Entries for finding words and elements
--------------------------------------------------
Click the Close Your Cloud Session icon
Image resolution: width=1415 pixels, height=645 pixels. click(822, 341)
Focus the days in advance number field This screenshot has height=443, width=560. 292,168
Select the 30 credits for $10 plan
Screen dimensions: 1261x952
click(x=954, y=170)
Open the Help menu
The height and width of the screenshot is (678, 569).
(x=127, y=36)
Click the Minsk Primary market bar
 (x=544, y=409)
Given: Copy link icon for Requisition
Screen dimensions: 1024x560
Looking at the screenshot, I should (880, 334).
--------------------------------------------------
== Prompt ==
Substitute "Share link icon" for "Copy link icon" in the entries above, and write out all the entries again with everything else left unchanged.

== Task response ==
Click the Close Your Cloud Session icon
Image resolution: width=1415 pixels, height=645 pixels. click(822, 341)
Focus the days in advance number field This screenshot has height=443, width=560. 292,168
Select the 30 credits for $10 plan
Screen dimensions: 1261x952
click(x=954, y=170)
Open the Help menu
The height and width of the screenshot is (678, 569).
(x=127, y=36)
Click the Minsk Primary market bar
 (x=544, y=409)
Given: Share link icon for Requisition
Screen dimensions: 1024x560
Looking at the screenshot, I should (880, 334).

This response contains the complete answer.